Hmmm, this reminds me of a task in the university, I'll describe what i can remember
The run-time is O(n*logn) which is pretty good.
This is a greedy approuch..
i will refine your request abit, tell me if i'm wrong..
Algorithem should return the MAX subset of non colliding tasks(in terms of total length? or amount of activities? i guess total length)
I would first order the list by the finishing times(first-minimum finishing time,last-maximum) = O(nlogn)
Find_set(A):
G<-Empty set;
S<-A
f<-0
while S!='Empty set' do
i<-index of activity with earliest finish time(**O(1)**)
if S(i).finish_time>=f
G.insert(S(i)) \\add this to result set
f=S(i).finish_time
S.removeAt(i) \\remove the activity from the original set
od
return G
Run time analysis:
initial ordering :nlogn
each iteration O(1)*n = O(n)
Total O(nlogn)+O(n) ~ O(nlogn) (well, given the O notation weakness to represent real complexety on small numbers.. but as the scale grow, this is a good algo)
Enjoy.
Update:
Ok, it seems like i've misread the post, you can alternatively use dynamic programming to reduce running time, there is a solution in link text page 7-19.
you need to tweak the algorithm a bit, first you should build the table, then you can get all variations on it fairly easy.
I would use an Interval Tree for this.
After you build the data structure, you can iterate each event and perform an intersection query. If no intersections are found, it is added to your schedule.
Yes exhaustive search might be an option:
initialise partial schedules with earliest tasks that overlap (eg 9-9.30
and 9.15-9.45)
foreach partial schedule generated so far generate a list of new partial schedules appending to each partial schedule the earliest task that don't overlap (generate more than one in case of ties)
recur with new partial schedules
In your case initlialisation would produce only (8-9 breakfast)
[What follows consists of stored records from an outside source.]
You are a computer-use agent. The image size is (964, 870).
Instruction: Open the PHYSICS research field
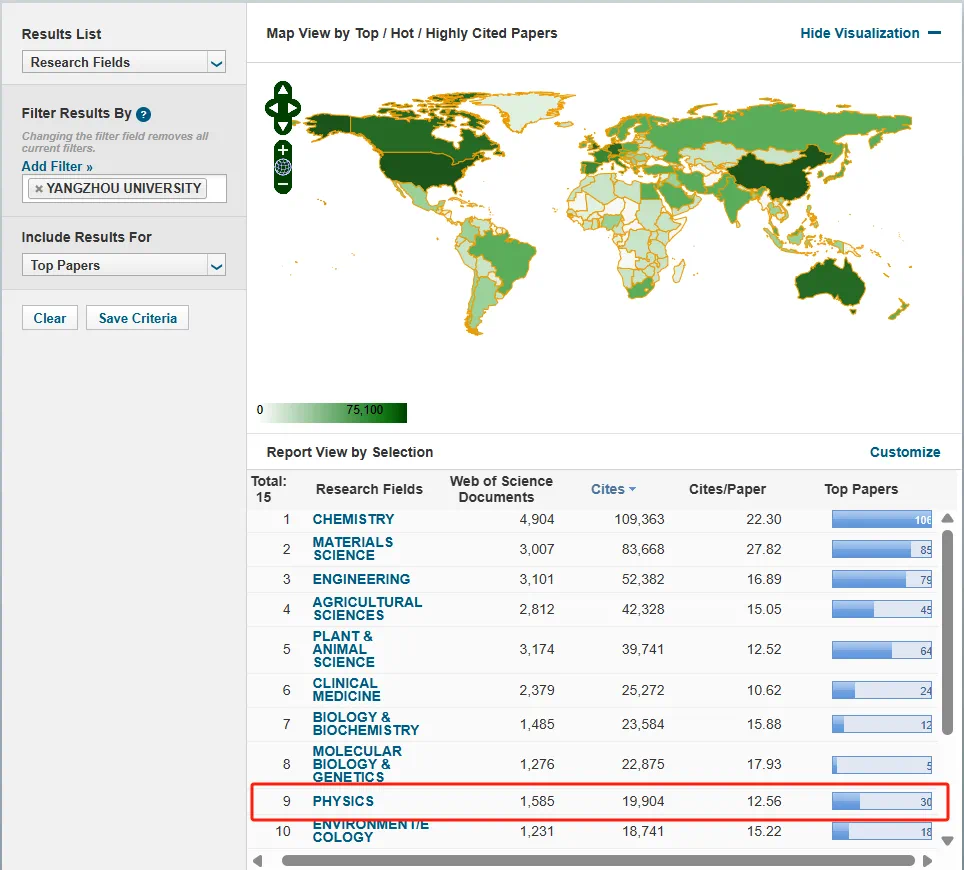coord(343,801)
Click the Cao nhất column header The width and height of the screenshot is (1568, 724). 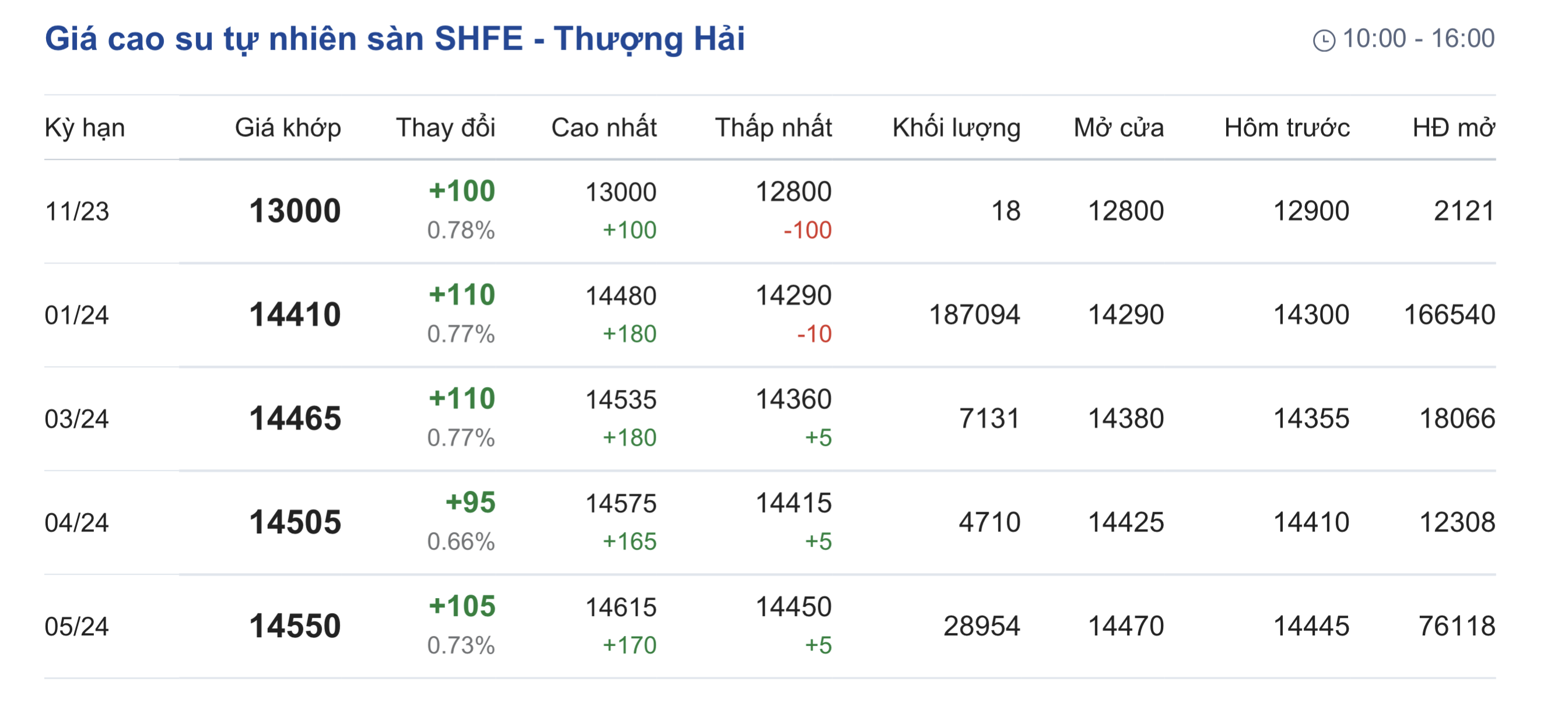(x=604, y=128)
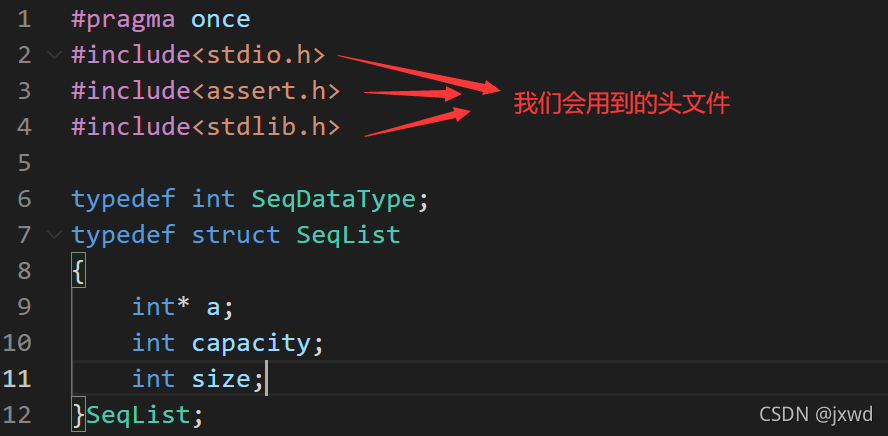Image resolution: width=888 pixels, height=436 pixels.
Task: Place cursor on the #pragma directive
Action: (116, 19)
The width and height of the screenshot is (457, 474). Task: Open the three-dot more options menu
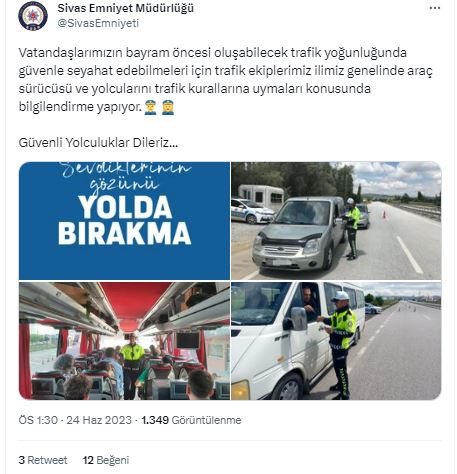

After the first iteration: (8-9 brekkie, 11.40-12.40 gym) (no ties)
After the second iteration: (8-9 brekkie, 11.40-12.40 gym, 12.40-1.20 lunch) (no ties again)
This is a tree search, but it's greedy. It leaves out possibilities like skipping the gym and going to an early lunch.
Since you're looking for every possible schedule, I think the best solution you will find will be a simple exhaustive search.
The only thing I can say algorithmically is that your data structure of lists of strings is pretty terrible.
The implementation is hugely language dependent so I don't even think pseudo-code would make sense, but I'll try to give the steps for the basic algorithm.
Pop off the first n items of the same type and put them in list.
For each item in list, add that item to schedule set.
Pop off next n items of same type off list.
For each item that starts after the first item ends, put on list. (If none, fail)
Continue until done.
Hardest part is deciding exactly how to construct the lists/recursion so it's most elegant.